GROWTH
沖田と高杉(沖高、R15)
 高杉が一週間ほどなら飼われてやってもいいなんて、偉そうなんだかイかれてるんだかわからぬことを宣うものだから。思わずノってしまって、出逢い茶屋を一週間借り切ってしまった。だがその気紛れに合わせて7日間休みを取ることなど沖田には流石にできない。よって、せっかくなので高杉に首輪を着けて、やることをやって、黄色い朝日にせっつかれ致し方なく出勤することにした…のだが。
「何か足りねーモンはあるかィ?」
「ヤり足りねー」
「そりゃァ…後にしなァ」
「我慢できねェ」
「待てのできねー駄犬は躾直さねェとねィ」
「──何でもいいから早くシろ」
 この男が素直に行かせてくれるはずもない。だが、しおらしくすがりついてくるわけでもない。本当は置いて行きたくなどないのに、これだと余計に行きにくい。いや、彼のことだからわざとだろうか。
「──なるべく早く帰ってくらァ…犬は犬らしくイイコに帰りを待ってなァ」
「犬ってなァ依存するからなァ」
 嘯く声は笑みを孕んではいたが、逆にそれが安心できず、一日中気もそぞろになってしまった。
 サボっている暇も惜しく、常になく文句のつけようがないように仕事を片付け、怪しまれぬうちに屯所を出た。

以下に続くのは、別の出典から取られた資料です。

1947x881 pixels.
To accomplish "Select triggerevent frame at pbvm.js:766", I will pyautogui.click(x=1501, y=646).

後を付けられていないのだけは警戒しつつ出逢い茶屋へ忍び込むように戻り、逢い引きに借り切った部屋へ駆け込む。
「…おけェり」
 開かぬ窓際で桟に腰掛け煙管をふかしていた高杉は、沖田の勢いに刹那目を丸くして、すぐにふてぶてしい笑みを浮かべ可愛いことを言った。
「…ただいま」
 思わず息を飲み、たっぷり溜めてから噛み締めるように呟く。
 こんな言葉、江戸に来てから口にしたことがあるだろうか、いやない。ミツバ以外に沖田をおかえりと迎えてくれる家族など──
「飯は食ってきたかい?」
「いや…」
「何か頼むかね。ここじゃァ煮炊きもできねェからなァ」
 何でもないように煙管を弄ぶ高杉に何故か堪らなくなってぎゅっと抱き付いて桟から引きずり下ろした。
「──アンタがいい」
 少し驚いた顔をした高杉はあらがわずに敷きっぱなしの布団へ押し倒され、拍子に火皿から煙草が畳に散った。

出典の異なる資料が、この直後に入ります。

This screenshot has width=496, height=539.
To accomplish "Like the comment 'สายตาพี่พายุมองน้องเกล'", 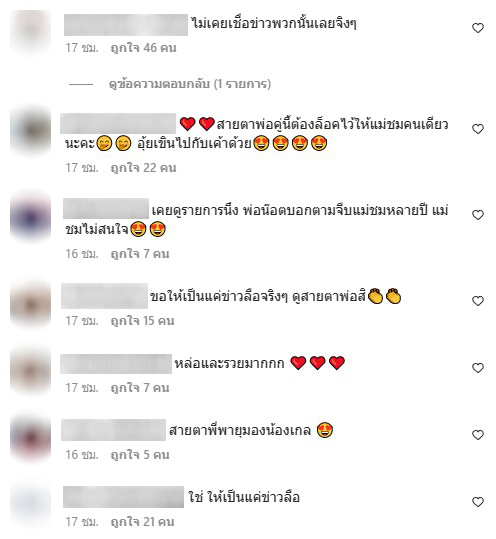I will coord(478,435).
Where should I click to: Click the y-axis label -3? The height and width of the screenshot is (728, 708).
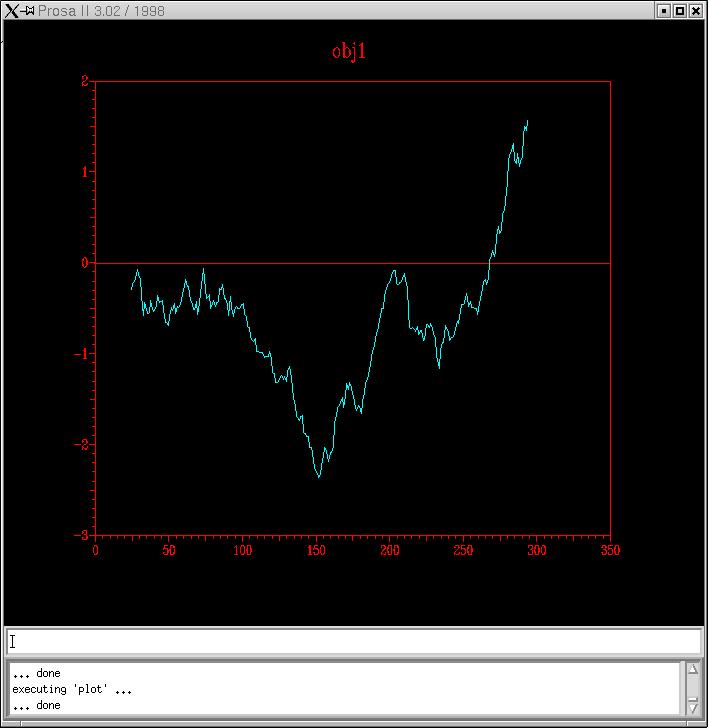[82, 535]
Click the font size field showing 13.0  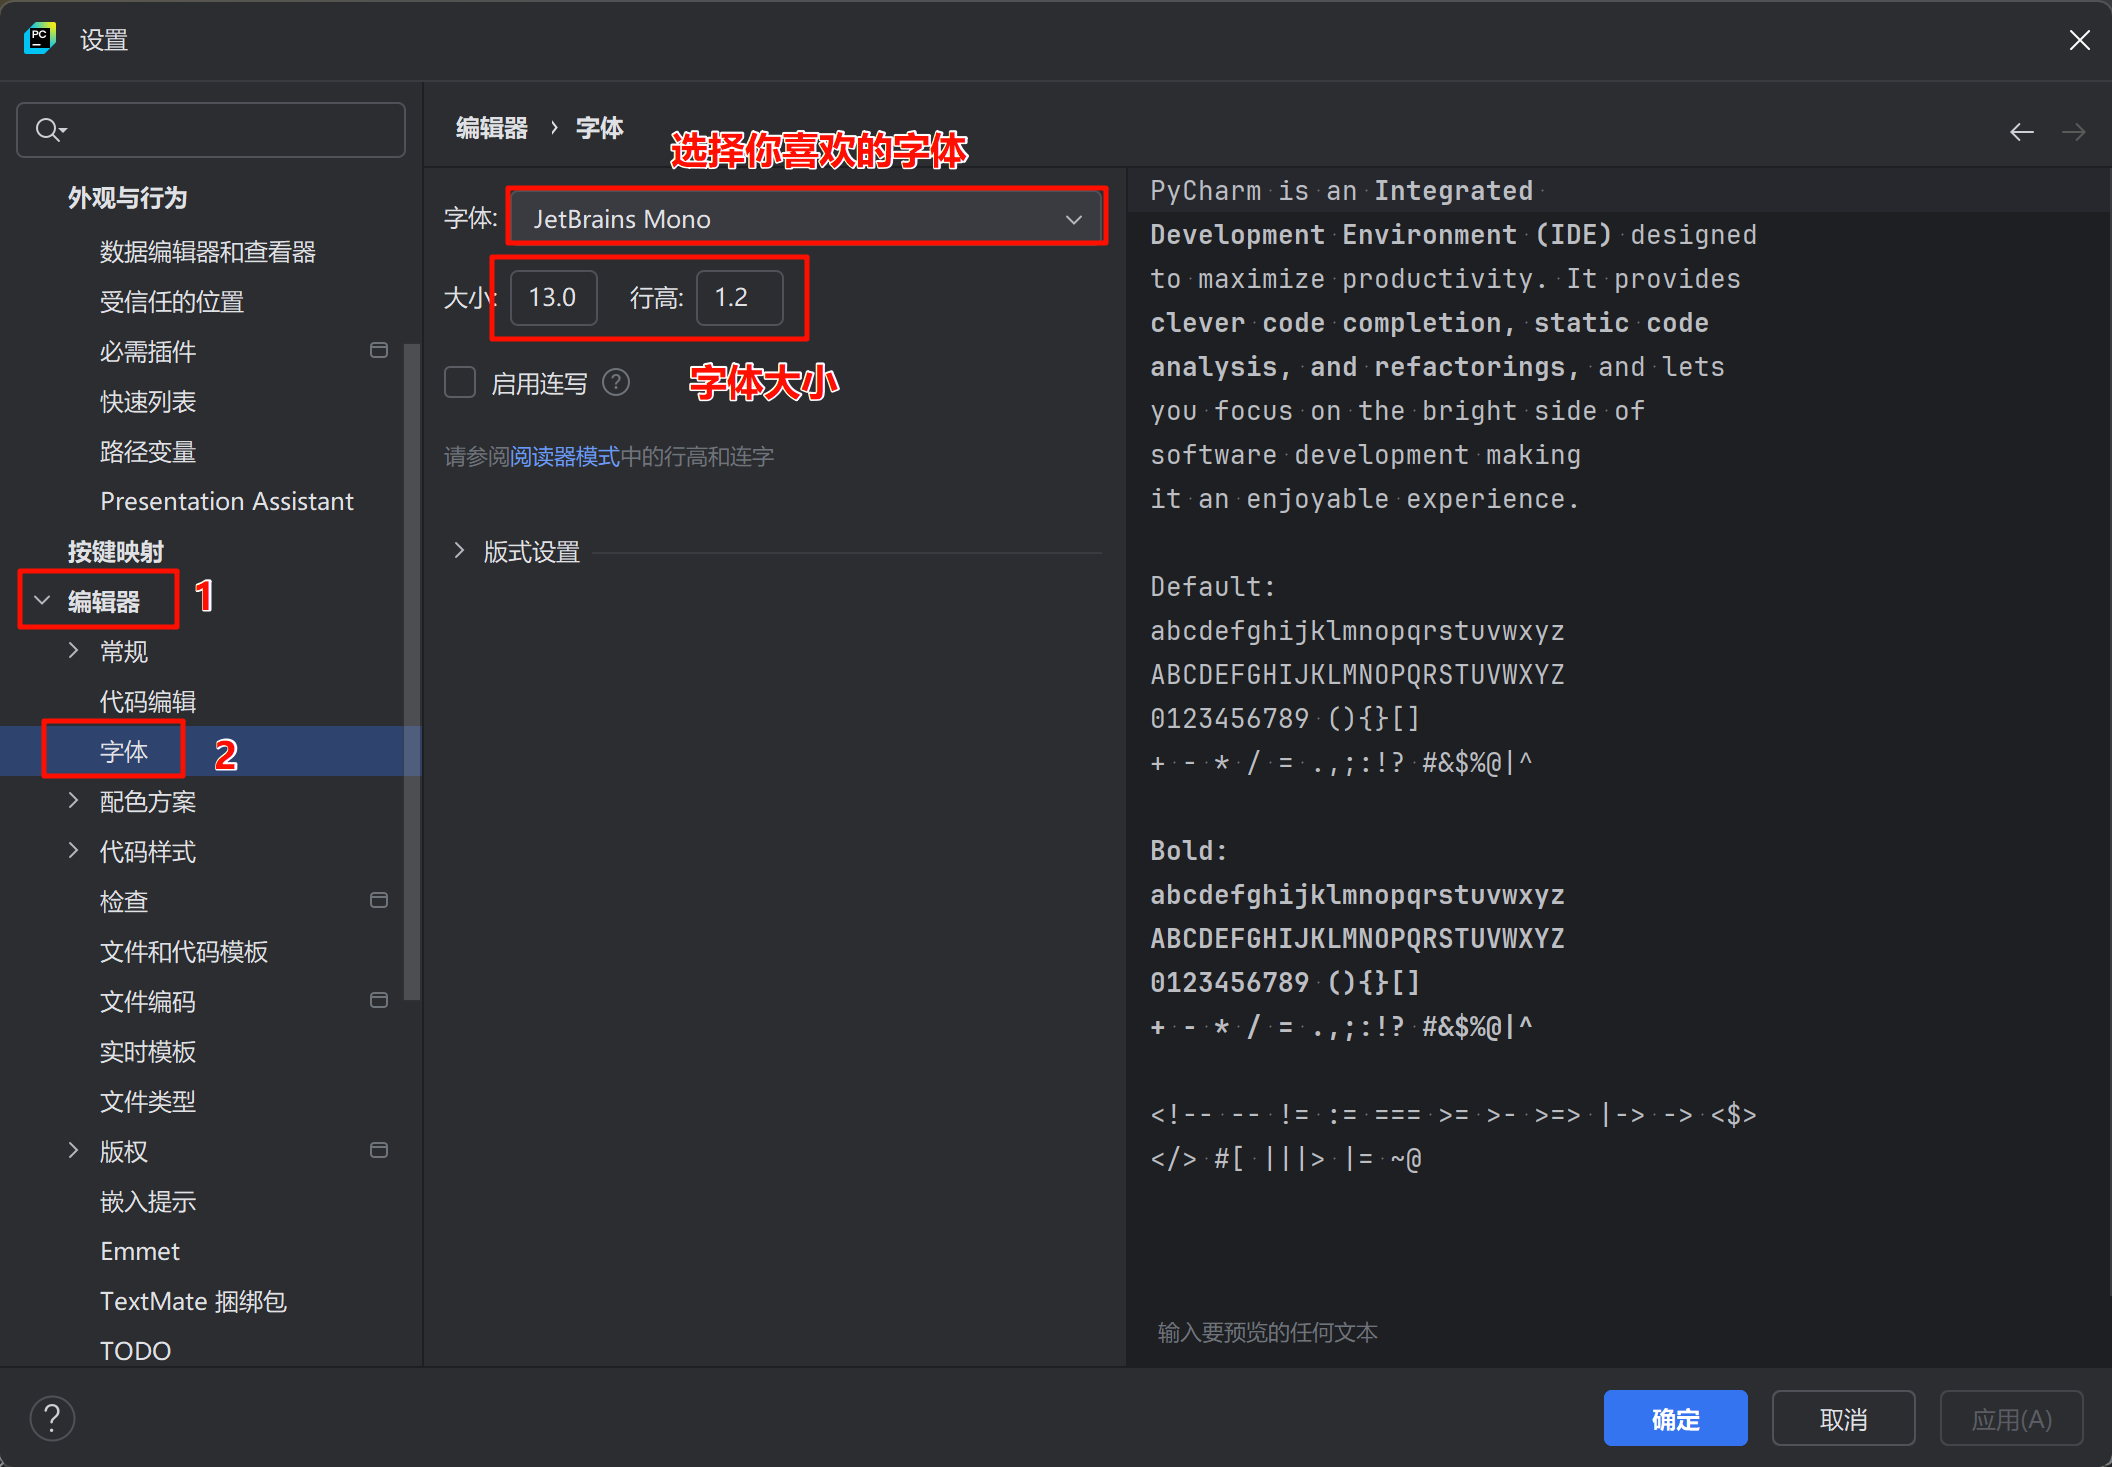pyautogui.click(x=554, y=298)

 そっと沖田に当たらぬように枕元へ煙管を寝かせ、高杉は咎めるでもなく沖田の背をぽんぽんと撫でる。
「なんでェ、俺がそんなに恋しかったか」
「──ずっと俺のこと待っててくれりゃァいいなァなんて思っちまうくれェにゃァねィ」
 有り得ない話だとわかっているが、もし普通の男女のように生涯を共にしたなら、片方が仕事をしている間もう片方が家で待ったりするのだろう。この男が背負うもの、追い掛けるものの大切さを知り抜いているから絶対に実現しないと確信する未来だが、それだけに描いてしまった光景はぞっとするほどに魅力的で、こんなにも彼を好いているのだと確信した。
「てめェが望むなら、俺ぁずっとてめェの中にいるぜェ」
「──そりゃァ死人の理屈でィ」
「は、俺ァ似たようなものさ、知らねーたァ言わせねェ」
 まともに会話をすると頭の痛くなる中二病患者でも、そんなことも全て含めてコイツといたいのだから仕方ない。

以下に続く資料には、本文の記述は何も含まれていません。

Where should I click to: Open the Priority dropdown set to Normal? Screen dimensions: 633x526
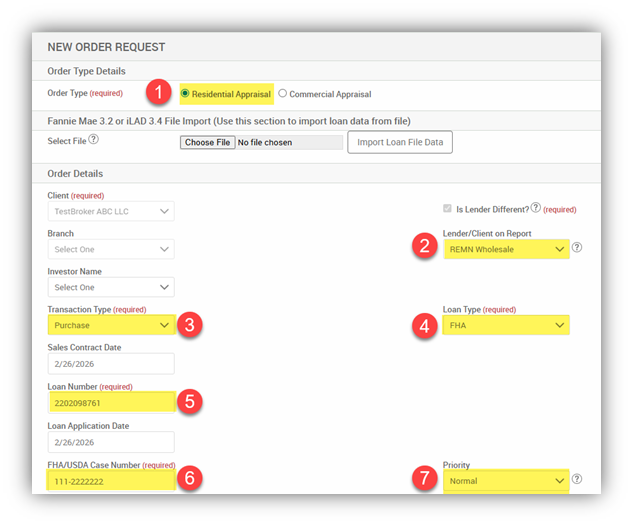click(x=506, y=481)
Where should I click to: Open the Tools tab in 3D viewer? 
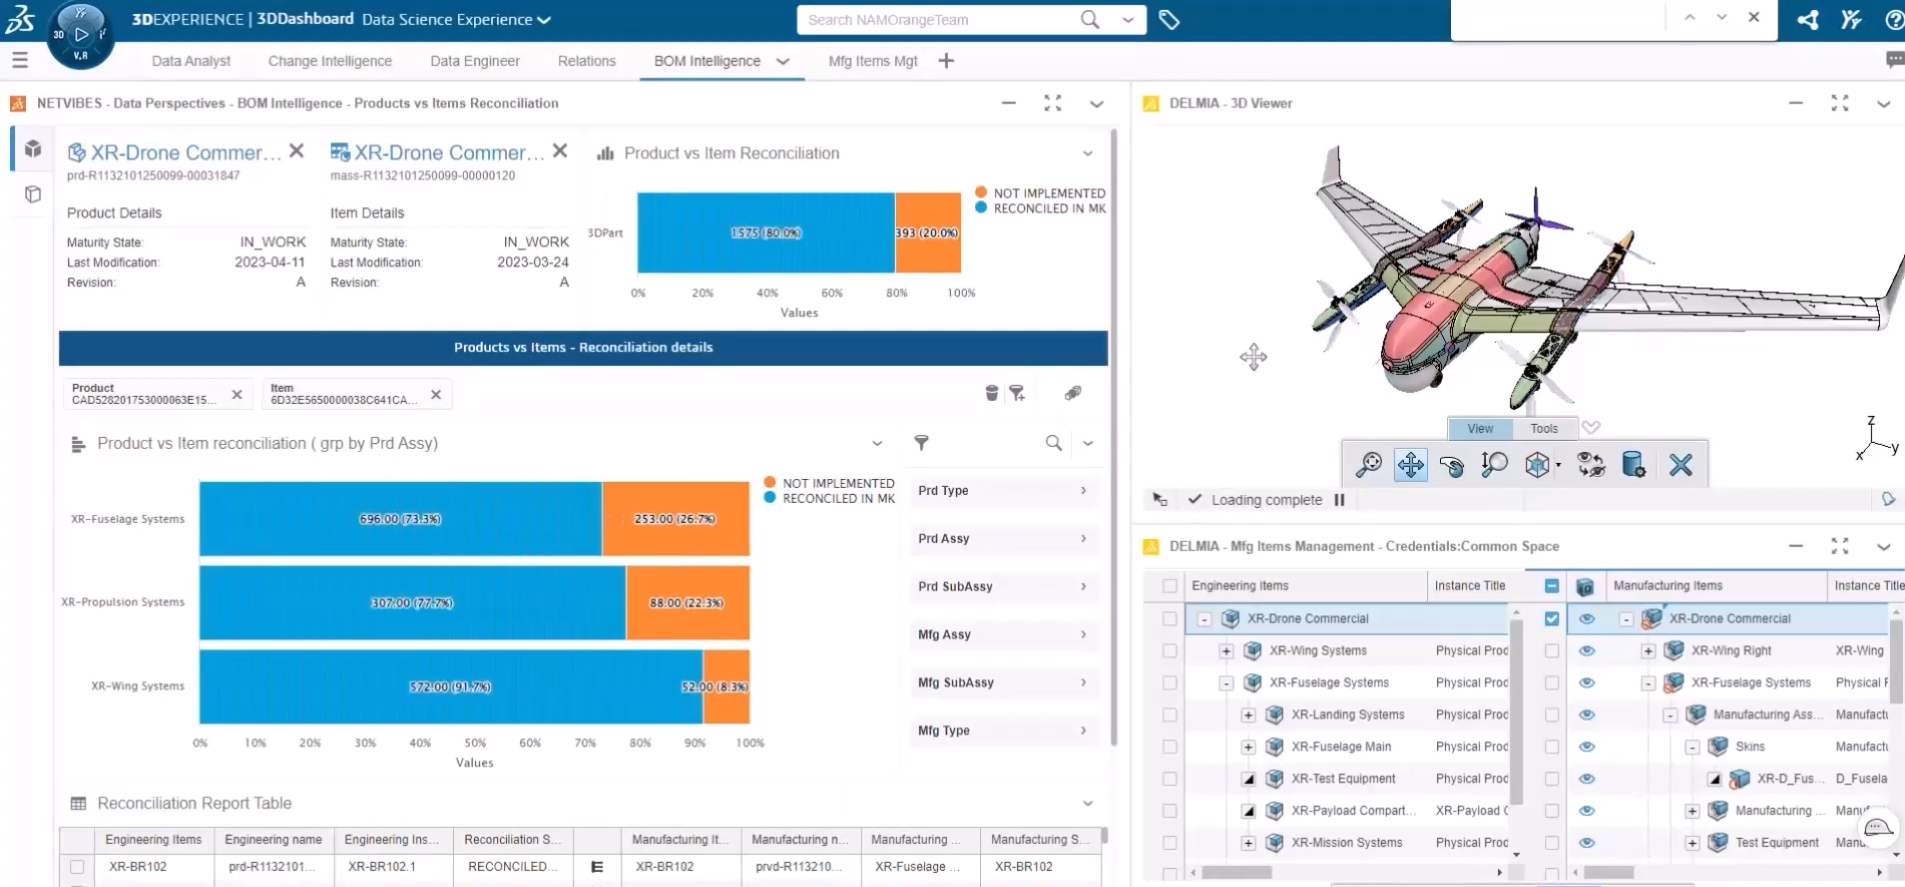[1543, 429]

「──なんだか、飢えて仕方ねェってェツラぁしてやがるぜェ」
「あァ──腹ァ減って仕方ねェや」
 この獣に首輪を着けてずっと飼うことがもしできるなら、どんなことでも挑戦するかもしれない。だがそれはどうあっても叶わぬと知っていた。どんなに躾たつもりになってもきっといつか手をすり抜けていってしまう男が、自分の腕の中にいるこの瞬間を大切にするしかない。